The Regents were well aware of Harroz’s capabilities from the thorough vetting done by the presidential search committee last year. It was through that process we were reminded how contagious his passion and enthusiasm are and how seriously he takes accountability and responsibility.
In his eight years as dean of the OU College of Law, Harroz has proven himself an effective leader and administrator with a collaborative leadership style that helped the school achieve distinction in virtually everything it does – from rankings, student success and being best-value, to volunteerism, fundraising and innovation.
We know there are other challenges ahead and, thanks to the process and team that Jim Gallogly put in place, we believe we will turn the corner on financial issues. Tremendous progress was made in the last year thanks to President Gallogly. Over $47.5m in cost-savings were identified; tuition was held flat at the same time granting much overdue pay raises to our deserving faculty. Our university is in a better place today because of Jim.

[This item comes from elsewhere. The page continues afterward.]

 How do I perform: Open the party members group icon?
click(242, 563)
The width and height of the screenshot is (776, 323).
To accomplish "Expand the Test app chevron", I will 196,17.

We thank Jim for his support during this transition and look forward to working with Joe as interim president knowing that he will be effective in advancing OU’s mission while continuing to build on its now solid financial foundation.
Here is a previous version of this story:
OKLAHOMA CITY — The University of Oklahoma Board of Regents is meeting behind closed doors late Thursday to determine a path forward after President Jim Gallogly announced his retirement last Sunday.
The meeting started at 8:15 p.m. and is ongoing.
Gallogly, who started the job July 1, said he told the regents of his plans to retire once they have a transition plan in place.
University of Oklahoma Board of Regents Chairwoman Leslie Rainbolt-Forbes said the goal was to ensure thoughtful consideration for what is best for the university during the transition to a new leader.
She said it has not been an easy year.
In February, it was learned that the university was investigating Gallogly’s predecessor, David Boren, on allegations of sexual misconduct.
Boren, a former governor and U.S. senator, was a popular president at OU and denies wrongdoing.
The university experienced cost-cutting measures under Gallogly in an effort to put it in a better financial situation.
Gallogly, who had no background in higher education leadership, held executive positions with Phillips, Chevron Phillips Chemical and ConcoPhillips before being named chief executive officer of LyondellBasell Industries. He led that company out of Chapter 11 bankruptcy, transforming it into one of the largest plastics, chemical and refining companies.